Фрагмент страницы:
^^^^^^^^^^^^^^^^

Устранение проблем c PG Ceph кластера HEALTH_ERR 1 pgs inconsistent; 1 scrub errors
После замены патч-кордов на тестовом кластере обнаружил ошибку в Ceph.
$ ceph health detail HEALTH_ERR 1 pgs inconsistent; 1 scrub errors pg 2.2e is active+clean+inconsistent, acting [8] 1 scrub errors
Проверяем лог-файлы OSD:
$ grep 2.2e /var/log/ceph/* /var/log/ceph/ceph.audit.log:2017-04-24 15:38:46.124303 mon.2 192.168.2.120:6789/0 103771 : audit [INF] from='client.? 192.168.2.101:0/2439225090' entity='client.admin' cmd=[{"prefix": "pg repair", "pgid": "2.2e"}]: dispatch /var/log/ceph/ceph.log:2017-04-24 10:10:24.576558 osd.3 192.168.2.100:6804/4914 4445 : cluster [INF] 2.2e deep-scrub starts /var/log/ceph/ceph.log:2017-04-24 10:10:37.434117 osd.3 192.168.2.100:6804/4914 4446 : cluster [ERR] 2.2e shard 8: soid 2:74433408rbd_data.a12342ae8944a.000000000000071f:head candidate had a read error /var/log/ceph/ceph.log:2017-04-24 10:10:48.940079 osd.3 192.168.2.100:6804/4914 4447 : cluster [ERR] 2.2e deep-scrub 0 missing, 1 inconsistent objects /var/log/ceph/ceph.log:2017-04-24 10:10:48.940085 osd.3 192.168.2.100:6804/4914 4448 : cluster [ERR] 2.2e deep-scrub 1 errors /var/log/ceph/ceph.log:2017-04-24 15:38:46.717506 osd.3 192.168.2.100:6804/4914 4459 : cluster [INF] 2.2e repair starts /var/log/ceph/ceph.log:2017-04-24 15:38:56.741299 osd.3 192.168.2.100:6804/4914 4460 : cluster [ERR] 2.2e shard 8: soid 2:74433408rbd_data.a12342ae8944a.000000000000071f:head candidate had a read error
Запускаем восстановление Placement Group:
$ ceph pg repair 2.2e instructing pg 2.2e on osd.3 to repair
Спустя несколько секунд наблюдаем, что PG успешно восстановлена и состояние кластера вернулось в нормальный режим работы.

^^^^^^^^^^^^^^^^

Задания для выполнения:
• A. Как звучит на английском предложение из заметки об исправлении PG в кластере Ceph: «После замены патч-кордов на тестовом кластере обнаружил ошибку в Ceph.»?
• B. Продолжите заметку об исправлении PG в кластере Ceph, начав сразу после её последнего предложения.

Записи из набора данных

^^^^^^^^^^^^^^^^

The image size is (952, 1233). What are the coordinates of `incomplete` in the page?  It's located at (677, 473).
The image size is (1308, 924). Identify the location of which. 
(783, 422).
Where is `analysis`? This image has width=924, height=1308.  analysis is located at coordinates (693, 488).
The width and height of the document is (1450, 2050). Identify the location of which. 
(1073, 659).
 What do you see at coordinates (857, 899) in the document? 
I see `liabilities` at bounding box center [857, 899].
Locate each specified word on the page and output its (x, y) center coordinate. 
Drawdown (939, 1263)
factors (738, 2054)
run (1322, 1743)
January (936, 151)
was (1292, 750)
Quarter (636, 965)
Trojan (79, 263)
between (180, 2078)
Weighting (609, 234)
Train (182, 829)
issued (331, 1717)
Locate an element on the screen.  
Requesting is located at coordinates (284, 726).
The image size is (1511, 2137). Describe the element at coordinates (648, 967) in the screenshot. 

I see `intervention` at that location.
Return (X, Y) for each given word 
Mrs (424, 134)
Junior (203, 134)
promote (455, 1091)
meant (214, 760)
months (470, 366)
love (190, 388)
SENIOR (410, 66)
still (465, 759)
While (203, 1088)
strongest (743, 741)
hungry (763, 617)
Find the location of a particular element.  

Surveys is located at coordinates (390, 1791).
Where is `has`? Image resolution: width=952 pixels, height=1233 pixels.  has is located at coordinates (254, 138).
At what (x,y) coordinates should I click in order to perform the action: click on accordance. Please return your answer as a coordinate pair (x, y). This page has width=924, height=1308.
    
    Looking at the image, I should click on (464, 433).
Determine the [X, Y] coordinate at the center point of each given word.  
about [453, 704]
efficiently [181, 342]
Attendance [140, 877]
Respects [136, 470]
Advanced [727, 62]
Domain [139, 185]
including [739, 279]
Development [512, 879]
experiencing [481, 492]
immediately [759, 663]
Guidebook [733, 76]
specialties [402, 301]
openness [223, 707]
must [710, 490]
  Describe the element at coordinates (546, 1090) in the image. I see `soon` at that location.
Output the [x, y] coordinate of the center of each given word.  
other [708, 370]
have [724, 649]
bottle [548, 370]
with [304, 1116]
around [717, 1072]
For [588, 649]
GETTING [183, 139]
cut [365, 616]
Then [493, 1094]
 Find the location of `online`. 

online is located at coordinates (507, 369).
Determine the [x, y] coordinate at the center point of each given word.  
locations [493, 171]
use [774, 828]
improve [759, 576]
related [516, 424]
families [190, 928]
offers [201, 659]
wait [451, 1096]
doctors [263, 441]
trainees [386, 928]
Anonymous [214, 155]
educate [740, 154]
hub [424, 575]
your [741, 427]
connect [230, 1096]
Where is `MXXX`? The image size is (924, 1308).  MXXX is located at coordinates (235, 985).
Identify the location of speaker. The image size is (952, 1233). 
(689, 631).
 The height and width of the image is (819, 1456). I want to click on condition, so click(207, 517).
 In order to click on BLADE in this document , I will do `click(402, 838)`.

^^^^^^^^^^^^^^^^

Ответы к заданиям:
• A. After replacing the patch cords on the test cluster, I found an error in Ceph.

• B.
$ ceph health detail HEALTH_OK
Проверим информацию о PG:
$ ceph pg 2.2e query { "state": "active+clean", "snap_trimq": "[]", "epoch": 516, "up": [ 3, 8 ], "acting": [ 3, 8 ], "actingbackfill": [ "3", "8" ],
Проверяем еще раз лог и наблюдаем, что проблема устранена:
$ grep 2.2e /var/log/ceph/* /var/log/ceph/ceph-osd.3.log:2017-04-24 15:38:46.717501 7f2070c50700 0 log_channel(cluster) log [INF] : 2.2e repair starts /var/log/ceph/ceph-osd.3.log:2017-04-24 15:38:56.741297 7f2070c50700 -1 log_channel(cluster) log [ERR] : 2.2e shard 8: soid 2:74433408rbd_data.a12342ae8944a.000000000000071f:head candidate had a read error /var/log/ceph/ceph-osd.3.log:2017-04-24 15:39:07.692446 7f206e44b700 -1 log_channel(cluster) log [ERR] : 2.2e repair 0 missing, 1 inconsistent objects /var/log/ceph/ceph-osd.3.log:2017-04-24 15:39:07.752099 7f206e44b700 -1 log_channel(cluster) log [ERR] : 2.2e repair 1 errors, 1 fixed
Правила хорошего тона - использовать на серверах LACP.
Но поскольку кластер тестовый, то такие ошибки не исключение.